Decision Date18 September 2015
Docket NumberNo. 14–5119.,14–5119.
Citation802 F.3d 12
PartiesElouise Pepion COBELL, et al., Appellants v. Sally JEWELL, Secretary of the Interior, et al., Appellees.
CourtU.S. Court of Appeals — District of Columbia Circuit

David C. Smith argued the cause for appellants. With him on the briefs were William E. Dorris, Adam H. Charnes, and Elizabeth L. Winters.

Stephen J. Vaughan was on the brief for amicus curiae Indian Land Tenure Foundation in support of appellants.

Alisa B. Klein, Attorney, U.S. Department of Justice, argued the cause for appellees.

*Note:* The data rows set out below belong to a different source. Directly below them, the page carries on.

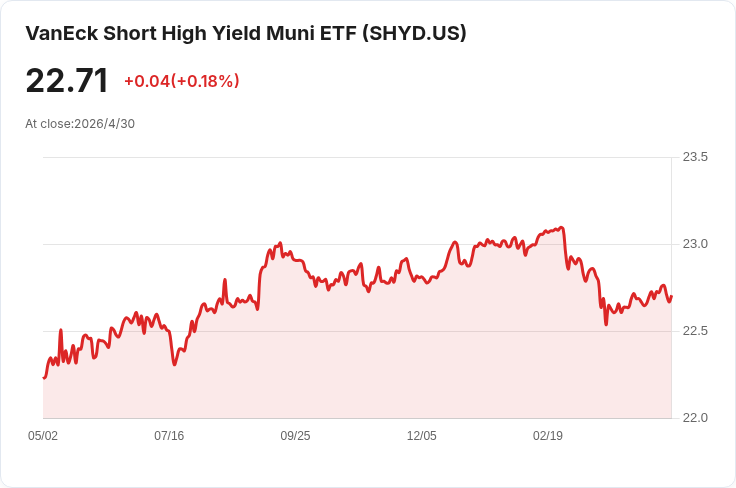Click the chart's highest peak above 23.0
Image resolution: width=736 pixels, height=488 pixels.
click(562, 228)

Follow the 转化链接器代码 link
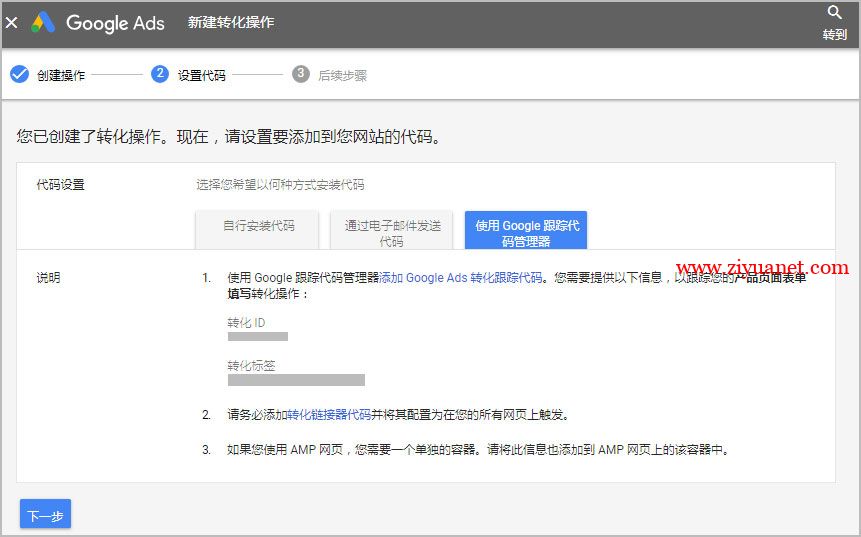point(329,414)
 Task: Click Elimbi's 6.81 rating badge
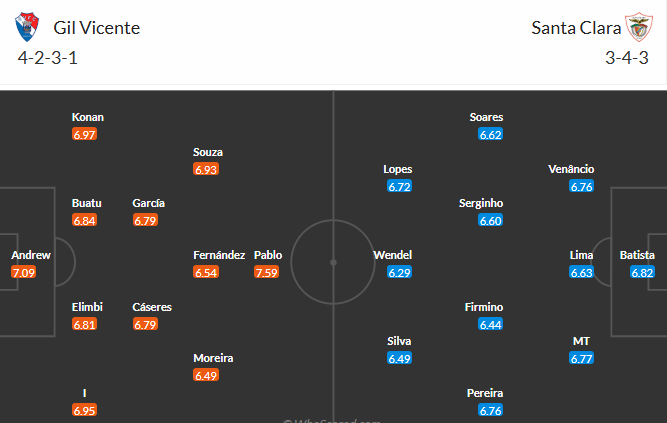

With her on the brief were Ronald C. Machen, Jr., U.S. Attorney at the time the brief was filed, and Beth S. Brinkmann, Deputy Assistant Attorney General, and Mark B. Stern, Attorney.

Before: HENDERSON and MILLETT, Circuit Judges, and GINSBURG, Senior Circuit Judge.

Opinion

Opinion for the Court filed by Circuit Judge MILLETT.

MILLETT, Circuit Judge:

This is the eleventh appeal to this court in nearly two decades of litigation arising out of the Department of the Interior's misadministration of Native American trust accounts and an ensuing complex, nationwide litigation and settlement. As the case winds down, the class action representatives have appealed the district court's denial of compensation for expenses incurred during the litigation and settlement process.

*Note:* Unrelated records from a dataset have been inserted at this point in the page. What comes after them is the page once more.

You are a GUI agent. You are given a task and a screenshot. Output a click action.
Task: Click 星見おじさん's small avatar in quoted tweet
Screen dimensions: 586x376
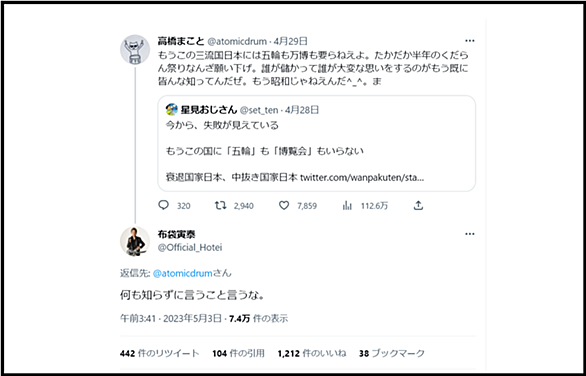[172, 110]
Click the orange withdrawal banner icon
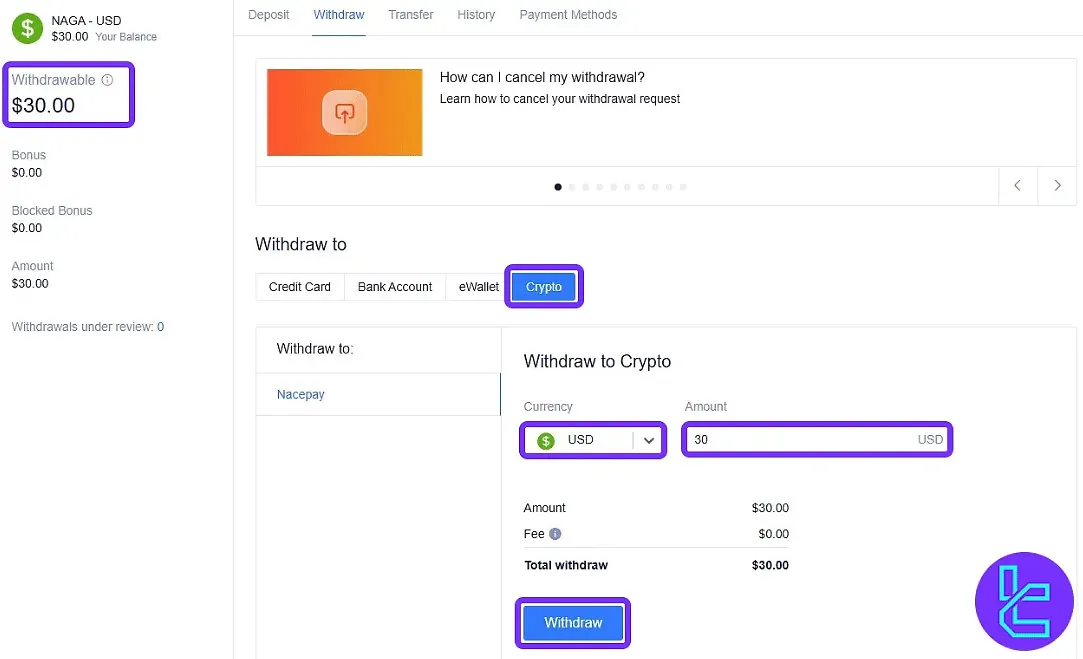Image resolution: width=1083 pixels, height=659 pixels. 344,112
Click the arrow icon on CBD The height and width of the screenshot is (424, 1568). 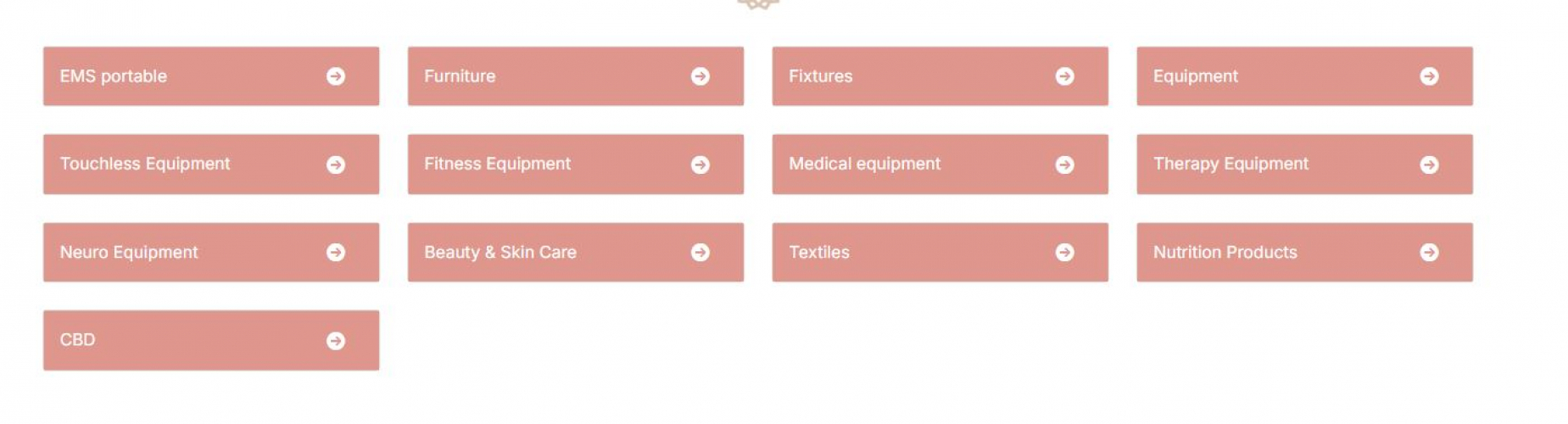[336, 341]
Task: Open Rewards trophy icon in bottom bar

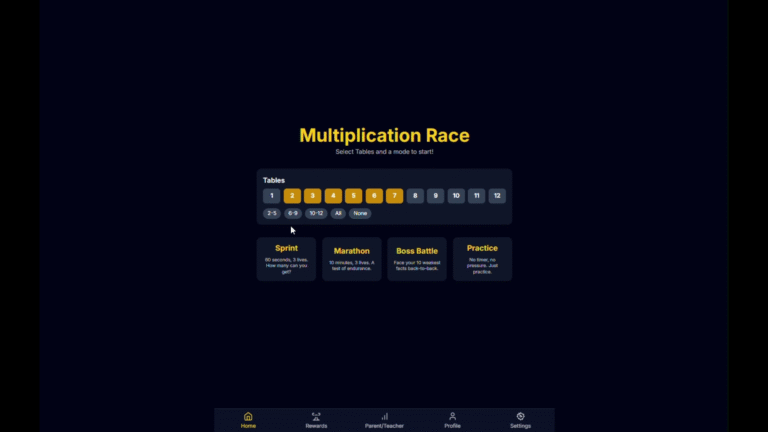Action: pos(316,416)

We affirm the district court's denial of additional compensation for expenses for the lead plaintiff, Elouise Cobell, because the district court expressly wrapped those costs into an incentive award given to her earlier. We conclude, however, that the district court erred in categorically rejecting as procedurally barred the class representatives' claim for the recovery of third-party payments, and remand for the district court to apply its accumulated expertise and discretion to the question of whether third-party compensation can and should be paid under the Settlement Agreement.

IBackground

This long-running litigation saga has been documented in numerous decisions of this court over the course of multiple appeals. See Cobell v. Kempthorne, 455 F.3d 317, 330–331 (D.C.Cir.2006) (cataloging this court's decisions in eight appeals); Cobell v. Salazar, 573 F.3d 808 (D.C.Cir.2009) ; Cobell v. Salazar, 679 F.3d 909 (D.C.Cir.2012).

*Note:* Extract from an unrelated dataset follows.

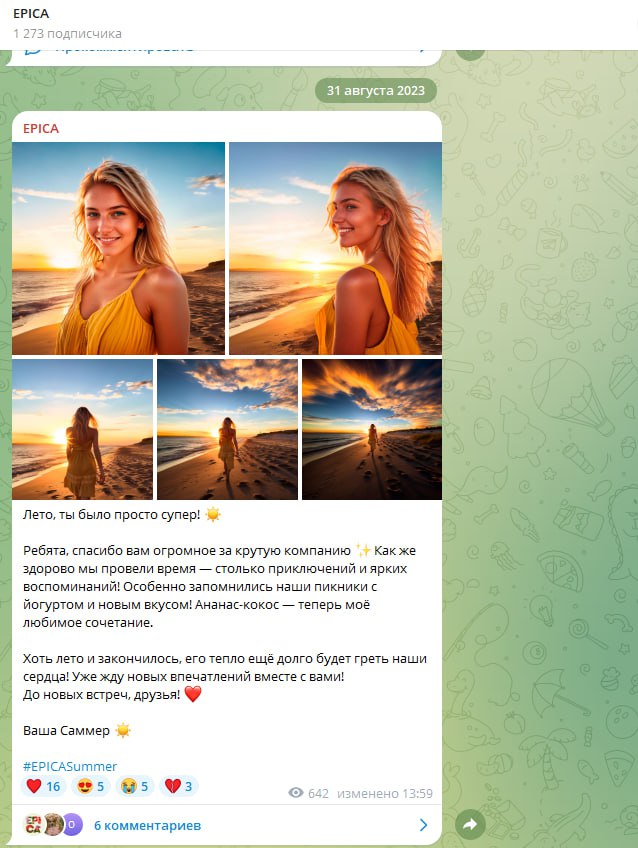This screenshot has width=638, height=848.
Task: Click the EPICA author name on post
Action: click(41, 129)
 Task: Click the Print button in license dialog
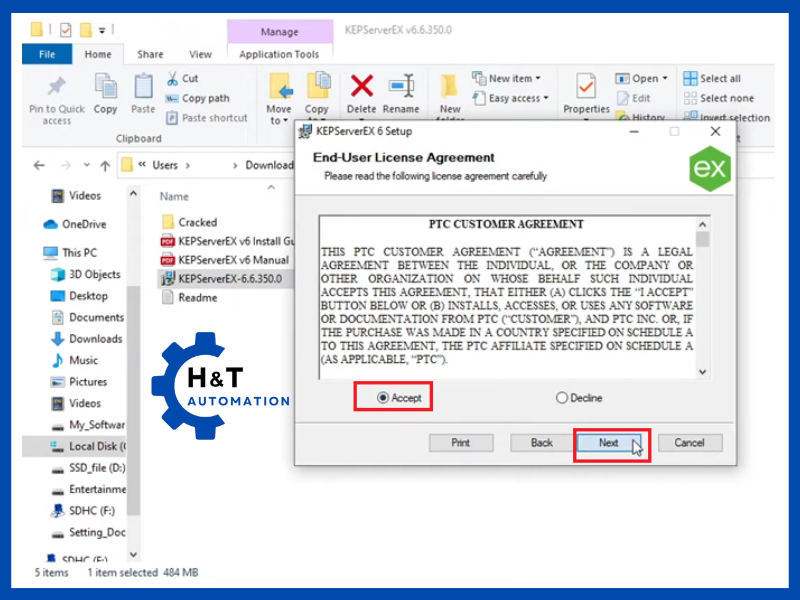(x=460, y=442)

In brief, five named plaintiffs (“Class Representatives”) initiated a class action lawsuit in 1996 seeking to compel the United States Department of the Interior to perform a historical accounting of the hundreds of millions of dollars held by the Department in trust for Native Americans. That accounting was required by the American Indian Trust Fund Management Reform Act of 1994, Pub.L. No. 103–412, 108 Stat. 4239. In 2001, we affirmed the district court's conclusion that the Department had unreasonably and unlawfully delayed that statutorily mandated accounting. Cobell v. Norton, 240 F.3d 1081, 1105 (D.C.Cir.2001). For the next decade, the parties, the district court, and Congress all struggled to determine how the Department could feasibly discharge its legal duty to conduct an accounting of the hundreds of thousands of “Individual Indian Money” trust accounts under its control. That would have been a herculean task under the best conditions, but the difficulty of the Department's charge was compounded by its unreliable records of the identity and location of the original account holders, more than a century of deficient bookkeeping by the Department, and decades of “fractionation” as allotment interests passed from one generation to the next. See Cobell v. Kempthorne, 569 F.Supp.2d 223, 226–227 (D.D.C.2008) (chronicling the accounting problems associated with maintaining a “121–year old perpetual trust, managed by civil servants, with rapidly multiplying beneficiaries and a variety of ever-changing assets”), vacated and remanded by Cobell v. Salazar, 573 F.3d 808 (D.C.Cir.2009).1

We pick up the story in 2010 with the enactment of the Claims Resolution Act (“Claims Act), Pub.L. No. 111–291, 124 Stat. 3064 (2010). The Claims Act authorized, ratified, and confirmed the parties' comprehensive Settlement Agreement resolving the class action litigation. See id. § 101(c)(1). The Claims Act also referenced a separate agreement on attorneys' fees, costs, and expenses that the parties had negotiated (“Fee Agreement”). Id. § 101(a).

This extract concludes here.